(Word and item position data)
§

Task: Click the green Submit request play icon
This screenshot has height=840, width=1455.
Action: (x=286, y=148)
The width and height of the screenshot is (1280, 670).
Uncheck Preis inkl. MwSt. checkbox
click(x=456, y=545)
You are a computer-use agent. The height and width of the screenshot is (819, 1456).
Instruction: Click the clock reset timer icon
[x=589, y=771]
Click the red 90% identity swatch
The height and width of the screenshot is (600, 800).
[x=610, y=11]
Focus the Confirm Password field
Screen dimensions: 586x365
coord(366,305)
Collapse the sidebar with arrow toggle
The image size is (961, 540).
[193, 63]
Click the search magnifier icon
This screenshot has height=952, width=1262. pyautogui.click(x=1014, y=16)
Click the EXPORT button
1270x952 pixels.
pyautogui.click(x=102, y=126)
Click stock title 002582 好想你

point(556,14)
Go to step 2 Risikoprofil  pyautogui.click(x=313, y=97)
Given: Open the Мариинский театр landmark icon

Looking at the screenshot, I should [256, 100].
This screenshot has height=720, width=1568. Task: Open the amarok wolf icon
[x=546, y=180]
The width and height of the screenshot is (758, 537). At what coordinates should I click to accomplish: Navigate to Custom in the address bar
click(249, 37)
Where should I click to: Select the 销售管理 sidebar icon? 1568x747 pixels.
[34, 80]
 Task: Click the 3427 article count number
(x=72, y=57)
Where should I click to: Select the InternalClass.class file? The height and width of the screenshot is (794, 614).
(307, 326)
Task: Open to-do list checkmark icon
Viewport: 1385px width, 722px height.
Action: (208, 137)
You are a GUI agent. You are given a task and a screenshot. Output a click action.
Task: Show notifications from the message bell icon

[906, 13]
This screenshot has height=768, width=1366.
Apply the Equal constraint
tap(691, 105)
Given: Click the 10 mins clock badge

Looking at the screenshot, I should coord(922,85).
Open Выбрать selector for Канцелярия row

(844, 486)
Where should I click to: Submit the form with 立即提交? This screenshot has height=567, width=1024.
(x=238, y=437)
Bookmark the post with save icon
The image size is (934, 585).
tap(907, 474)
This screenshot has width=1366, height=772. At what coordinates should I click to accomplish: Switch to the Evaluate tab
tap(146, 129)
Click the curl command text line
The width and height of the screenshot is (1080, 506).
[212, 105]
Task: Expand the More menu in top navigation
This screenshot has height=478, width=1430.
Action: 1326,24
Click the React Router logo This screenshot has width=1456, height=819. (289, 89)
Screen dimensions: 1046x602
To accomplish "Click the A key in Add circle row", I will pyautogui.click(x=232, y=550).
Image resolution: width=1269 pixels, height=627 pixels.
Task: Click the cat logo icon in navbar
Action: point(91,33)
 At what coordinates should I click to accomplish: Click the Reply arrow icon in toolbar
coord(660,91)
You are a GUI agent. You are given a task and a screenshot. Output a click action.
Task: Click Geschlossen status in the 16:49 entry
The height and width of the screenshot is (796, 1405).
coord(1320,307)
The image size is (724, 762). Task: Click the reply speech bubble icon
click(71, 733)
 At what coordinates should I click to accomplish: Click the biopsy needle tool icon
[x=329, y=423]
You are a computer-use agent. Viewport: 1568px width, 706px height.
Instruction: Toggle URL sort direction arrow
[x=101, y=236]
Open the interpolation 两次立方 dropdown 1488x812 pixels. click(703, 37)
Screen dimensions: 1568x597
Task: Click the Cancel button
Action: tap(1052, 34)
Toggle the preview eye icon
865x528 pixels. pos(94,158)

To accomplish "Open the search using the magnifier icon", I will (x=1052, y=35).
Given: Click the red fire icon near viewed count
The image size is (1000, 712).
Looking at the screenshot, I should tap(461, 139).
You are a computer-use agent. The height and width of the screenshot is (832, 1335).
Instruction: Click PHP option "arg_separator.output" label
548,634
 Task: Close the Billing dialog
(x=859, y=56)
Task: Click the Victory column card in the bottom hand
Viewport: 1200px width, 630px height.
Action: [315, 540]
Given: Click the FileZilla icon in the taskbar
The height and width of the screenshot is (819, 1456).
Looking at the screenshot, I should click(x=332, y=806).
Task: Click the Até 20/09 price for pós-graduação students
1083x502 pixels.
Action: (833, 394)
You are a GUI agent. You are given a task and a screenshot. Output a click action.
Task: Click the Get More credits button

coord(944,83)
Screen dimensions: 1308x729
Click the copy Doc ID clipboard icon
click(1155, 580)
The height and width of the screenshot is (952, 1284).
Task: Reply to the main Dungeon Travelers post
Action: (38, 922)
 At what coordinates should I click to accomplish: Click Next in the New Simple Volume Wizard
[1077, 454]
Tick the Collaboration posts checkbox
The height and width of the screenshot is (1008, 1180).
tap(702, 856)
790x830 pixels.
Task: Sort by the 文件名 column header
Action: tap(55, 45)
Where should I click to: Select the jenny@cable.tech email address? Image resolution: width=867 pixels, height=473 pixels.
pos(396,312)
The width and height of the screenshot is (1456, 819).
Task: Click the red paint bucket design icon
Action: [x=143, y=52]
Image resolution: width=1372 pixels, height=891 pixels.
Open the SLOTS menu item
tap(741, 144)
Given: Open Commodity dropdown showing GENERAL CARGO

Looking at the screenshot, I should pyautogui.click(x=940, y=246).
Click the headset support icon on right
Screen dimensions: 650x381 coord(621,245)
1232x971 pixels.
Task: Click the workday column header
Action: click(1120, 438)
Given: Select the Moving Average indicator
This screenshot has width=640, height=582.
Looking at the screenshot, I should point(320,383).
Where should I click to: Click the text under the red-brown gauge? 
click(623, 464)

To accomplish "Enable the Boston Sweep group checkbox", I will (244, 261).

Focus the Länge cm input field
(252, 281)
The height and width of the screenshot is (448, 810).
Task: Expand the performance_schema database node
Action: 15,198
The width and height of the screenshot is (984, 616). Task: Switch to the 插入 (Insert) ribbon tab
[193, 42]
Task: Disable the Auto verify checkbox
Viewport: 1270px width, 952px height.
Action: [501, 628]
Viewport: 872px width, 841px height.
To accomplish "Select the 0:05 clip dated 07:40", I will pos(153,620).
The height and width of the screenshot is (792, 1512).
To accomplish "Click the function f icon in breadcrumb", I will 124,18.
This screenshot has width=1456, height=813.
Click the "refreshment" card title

§

Challenge >>
Write out the data from the beginning through the line holding "click(x=456, y=545)", inclusive, as a two-column CSV with the headers "instruction" and "answer". Give one row per instruction, and put each value in a quoted field with line breaks replaced by spaces.

Solution for this exercise >>
instruction,answer
"Task: Click the green Submit request play icon This screenshot has height=840, width=1455.","Action: (x=286, y=148)"
"The width and height of the screenshot is (1280, 670). Uncheck Preis inkl. MwSt. checkbox","click(x=456, y=545)"